As sanções não cessaram: proibição de viagens de cruzeiro dos Estados Unidos, limitação de remessas de cubanos do exterior para seus parentes em Cuba ou multas aos navios que transportam petróleo venezuelano para Havana.

Além disso, foram adotadas leis que complicam os investimentos estrangeiros na ilha e multas a entidades financeiras que participam de operações com Cuba.

– “Mentalidade de Guerra Fria” –

Parece distante o momento em que Barack Obama e Raúl Castro apareceram juntos, sorrindo, diante da imprensa em Havana.

Certamente, a mudança de inquilino na Casa Branca teve um impacto real nesse retrocesso.

Michael Shifter, que dirige o centro de análise Diálogo Interamericano, distingue três razões por trás da política agressiva de Donald Trump: Flórida, terra de exilados cubanos cortejada por ser decisiva para as eleições de 2020; uma “mentalidade de Guerra Fria” que busca vingança após 60 anos de socialismo em Cuba; e o apoio da ilha à Venezuela de Nicolás Maduro.

Mas “os cubanos têm uma parte de responsabilidade porque perderam a oportunidade da abertura com Obama”, diz. Pelo contrário, os mais conservadores em Cuba “endureceram sua posição, fecharam-se mais, ficaram mais apreensivos porque se sentiram ameaçados”, considera.

Na última terça-feira, dia internacional dos direitos Humanos, uma dúzia de jornalistas independentes e ativistas cubanos denunciaram que a polícia os impediu de deixar suas casas, provavelmente para evitar qualquer manifestação nesta data simbólica.

“Não foi apenas a política hostil de Trump que levou a uma resposta de maior endurecimento interno do governo cubano”, diz Alina López Hernández, pesquisadora e editorialista da revista online La Joven Cuba.


Dentro do Partido Comunista (PCC), “as tendências conservadoras são mais encorajadas, são fortalecidas à medida que a reação do governo americano” se acentua, acrescenta.

Uma “mudança real”, como exige Washington, “é difícil nessas condições”.

Um ponto importante do atrito atual é o caso do dissidente José Daniel Ferrer, preso desde 1º de outubro.

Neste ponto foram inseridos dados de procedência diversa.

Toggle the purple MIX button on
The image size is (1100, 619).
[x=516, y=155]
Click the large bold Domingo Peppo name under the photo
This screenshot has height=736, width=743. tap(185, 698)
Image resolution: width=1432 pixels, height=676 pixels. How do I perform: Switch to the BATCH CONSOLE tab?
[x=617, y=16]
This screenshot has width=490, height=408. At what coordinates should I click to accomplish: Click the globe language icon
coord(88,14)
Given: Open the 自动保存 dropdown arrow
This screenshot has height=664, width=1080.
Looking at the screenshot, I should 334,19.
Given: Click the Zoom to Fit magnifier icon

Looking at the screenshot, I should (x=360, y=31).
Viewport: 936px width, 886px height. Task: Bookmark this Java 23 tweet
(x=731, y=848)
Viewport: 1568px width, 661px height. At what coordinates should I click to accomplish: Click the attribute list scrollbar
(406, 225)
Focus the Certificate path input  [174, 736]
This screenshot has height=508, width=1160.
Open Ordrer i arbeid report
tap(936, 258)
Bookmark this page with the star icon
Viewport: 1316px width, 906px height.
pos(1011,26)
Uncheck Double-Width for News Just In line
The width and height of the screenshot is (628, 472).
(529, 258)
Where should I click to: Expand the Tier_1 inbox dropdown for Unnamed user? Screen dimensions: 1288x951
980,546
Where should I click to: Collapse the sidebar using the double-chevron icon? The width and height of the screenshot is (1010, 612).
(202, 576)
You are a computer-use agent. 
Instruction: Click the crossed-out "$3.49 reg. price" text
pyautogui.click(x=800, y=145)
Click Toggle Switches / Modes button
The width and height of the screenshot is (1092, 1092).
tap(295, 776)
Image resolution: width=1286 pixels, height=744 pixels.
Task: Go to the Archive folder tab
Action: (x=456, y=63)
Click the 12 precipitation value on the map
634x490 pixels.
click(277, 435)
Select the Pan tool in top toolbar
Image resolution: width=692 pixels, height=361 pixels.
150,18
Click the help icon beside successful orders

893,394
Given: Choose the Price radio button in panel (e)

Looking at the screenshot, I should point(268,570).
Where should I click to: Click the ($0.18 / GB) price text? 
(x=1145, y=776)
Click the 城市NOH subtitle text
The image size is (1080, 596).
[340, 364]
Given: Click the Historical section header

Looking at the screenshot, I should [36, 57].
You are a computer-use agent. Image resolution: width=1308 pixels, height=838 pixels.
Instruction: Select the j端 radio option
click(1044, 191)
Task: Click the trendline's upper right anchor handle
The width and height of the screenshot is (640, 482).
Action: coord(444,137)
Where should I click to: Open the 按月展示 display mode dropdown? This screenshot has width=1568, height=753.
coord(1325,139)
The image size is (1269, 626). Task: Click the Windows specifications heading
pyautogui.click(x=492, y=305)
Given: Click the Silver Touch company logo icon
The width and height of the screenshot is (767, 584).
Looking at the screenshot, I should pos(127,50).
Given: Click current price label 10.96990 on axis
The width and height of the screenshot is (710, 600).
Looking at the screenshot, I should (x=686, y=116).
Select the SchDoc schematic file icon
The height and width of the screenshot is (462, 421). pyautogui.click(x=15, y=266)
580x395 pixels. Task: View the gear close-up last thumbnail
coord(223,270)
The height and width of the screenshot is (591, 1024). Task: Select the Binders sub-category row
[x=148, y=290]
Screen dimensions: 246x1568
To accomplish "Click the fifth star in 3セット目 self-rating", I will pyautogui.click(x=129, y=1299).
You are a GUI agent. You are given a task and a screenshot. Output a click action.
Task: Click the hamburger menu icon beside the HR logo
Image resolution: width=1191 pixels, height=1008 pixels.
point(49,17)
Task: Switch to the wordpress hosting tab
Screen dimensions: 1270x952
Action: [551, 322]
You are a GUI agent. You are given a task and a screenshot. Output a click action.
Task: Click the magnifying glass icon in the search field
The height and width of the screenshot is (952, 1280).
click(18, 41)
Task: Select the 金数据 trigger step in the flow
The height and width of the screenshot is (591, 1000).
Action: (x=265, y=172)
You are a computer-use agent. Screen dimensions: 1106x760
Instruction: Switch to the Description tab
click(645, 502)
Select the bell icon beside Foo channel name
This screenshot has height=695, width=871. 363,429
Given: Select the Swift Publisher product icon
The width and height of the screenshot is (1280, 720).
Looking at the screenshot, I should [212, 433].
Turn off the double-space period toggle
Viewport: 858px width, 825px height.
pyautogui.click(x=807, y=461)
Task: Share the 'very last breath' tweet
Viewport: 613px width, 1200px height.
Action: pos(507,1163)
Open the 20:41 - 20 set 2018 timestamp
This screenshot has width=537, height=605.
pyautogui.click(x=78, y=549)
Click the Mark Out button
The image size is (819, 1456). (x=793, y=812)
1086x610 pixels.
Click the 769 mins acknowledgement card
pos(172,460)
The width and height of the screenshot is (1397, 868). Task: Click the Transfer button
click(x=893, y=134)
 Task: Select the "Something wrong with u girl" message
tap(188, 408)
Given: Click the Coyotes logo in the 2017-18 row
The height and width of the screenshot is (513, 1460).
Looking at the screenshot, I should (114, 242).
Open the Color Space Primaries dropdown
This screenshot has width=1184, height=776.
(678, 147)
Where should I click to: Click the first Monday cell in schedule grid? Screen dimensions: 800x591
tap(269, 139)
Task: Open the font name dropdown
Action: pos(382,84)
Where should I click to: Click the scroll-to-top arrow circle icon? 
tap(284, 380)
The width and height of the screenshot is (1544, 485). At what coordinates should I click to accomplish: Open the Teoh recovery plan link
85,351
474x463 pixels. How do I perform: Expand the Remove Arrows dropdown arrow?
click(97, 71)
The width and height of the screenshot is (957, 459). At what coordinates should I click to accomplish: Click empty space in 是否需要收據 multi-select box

Líder da União Patriótica de Cuba (Unpacu), é descrito como um “criminoso” comum pelo governo, que o acusa de bater em outro homem.

Ele é “um prisioneiro político que está em perigo”, disse a encarregada dos negócios da embaixada americana em Havana, Mara Tekach, que multiplica as mensagens em sua defesa nas redes sociais, uma atitude que o governo considera uma interferência.

Cuba nega a existência de presos políticos em suas prisões e acusa a oposição de ser financiada por Washington.

Especialista no assunto, o cientista político Esteban Morales se diz “convencido de que isso é uma escalada” com um objetivo final: Trump procurará “romper as relações diplomáticas”. Embora atualmente “as relações diplomáticas (entre Cuba e os EUA) sejam quase tolas, já não existem mais”.